Cause: Anaphylactic reaction in high-school cafeteria.
Outcome: Led to Sabrina’s Law (2005) — the first legislation in the world mandating anaphylaxis policies in schools.
2011 – Ottawa Catholic School Board
Student: Eric Leighton, age 18.
Cause: Explosion in shop class during fuel-tank project.
Outcome: Criminal negligence investigation; strengthened safety rules for technology education.
2012 – Thames Valley DSB (Elgin County)
Student: Ryan Gibbons, age 12.
Cause: Asthma attack at recess; inhaler locked in office.
Outcome: Ryan’s Law (2015) ensures students can carry prescribed asthma medication.
2013 – Ottawa-Carleton DSB
Student: Rowan Stringer, age 17.
Cause: Multiple concussions sustained while playing rugby.
Outcome: Rowan’s Law (2018) mandates concussion education and return-to-play protocols.
2017 – Toronto DSB
Student: Jeremiah Perry, age 15.
Cause: Drowning on school canoe trip; did not pass required swim test.
Outcome: Teacher charged; led to review of outdoor-education risk management.

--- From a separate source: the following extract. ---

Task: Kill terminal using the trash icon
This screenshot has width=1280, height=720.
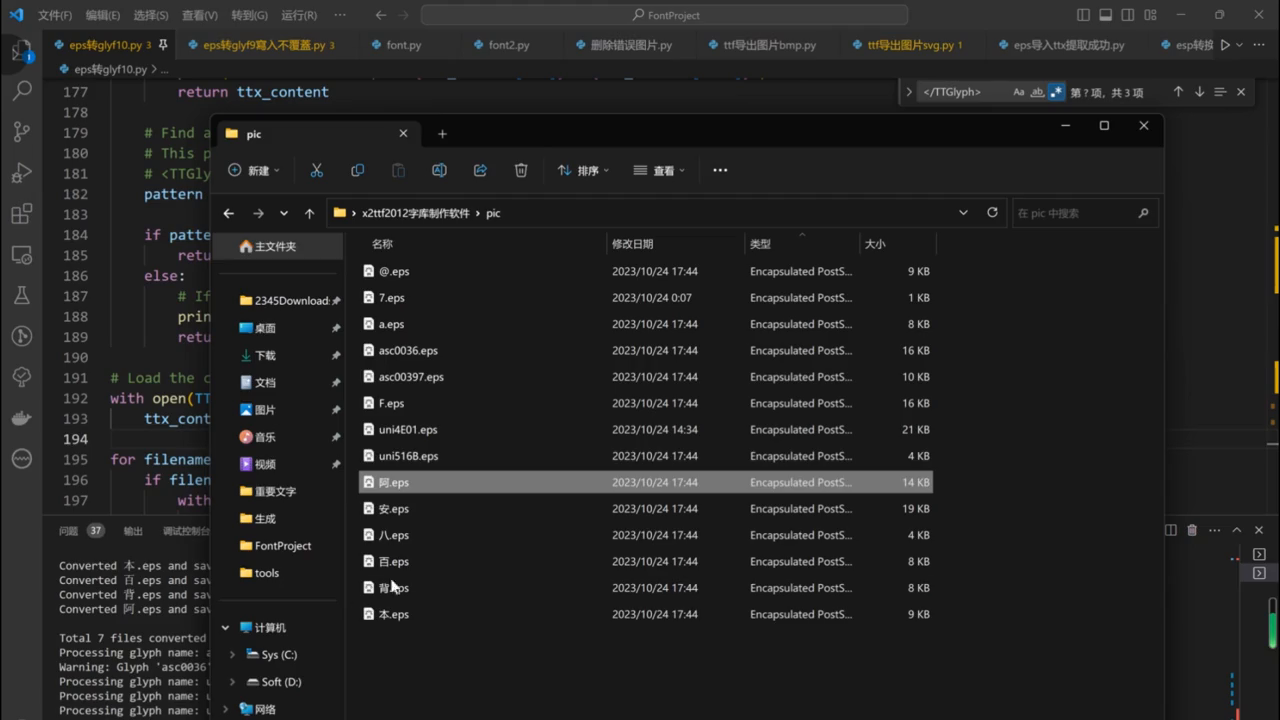Action: [1192, 530]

2019 – Hamilton-Wentworth DSB
Student: Devan Bracci-Selvey, age 14.
Cause: Stabbed outside school after repeated bullying reports.
Outcome: Public outcry; calls for better anti-bullying enforcement and supervision.

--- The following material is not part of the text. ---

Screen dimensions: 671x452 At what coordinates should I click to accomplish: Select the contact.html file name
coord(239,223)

The next chapter in Ontario’s education story should not begin with another child’s name.
Additional Reported Incidents (Non-fatal or Under-Reported)
- Repeated cases of choking, anaphylaxis, and medical emergencies where emergency response protocols were unclear or delayed.
- Injuries in physical education, technology labs, and field trips leading to long-term disability.
- Ongoing violence and suicide-related cases linked to unaddressed bullying and inadequate safety plans.
Systemic Pattern
Each tragedy exposed a preventable gap:
- No standard investigation process after a student death.
- No public provincial registry of incidents.
- No requirement for boards to demonstrate that recommendations from coroner’s inquests are implemented.
Ontario remains the only large public sector serving children that does not conduct independent safety audits following fatalities.
Call to Action
“Every law named after a child is a reminder of a life lost to an avoidable system failure.
The question is not whether we can prevent future deaths — it’s whether we will.”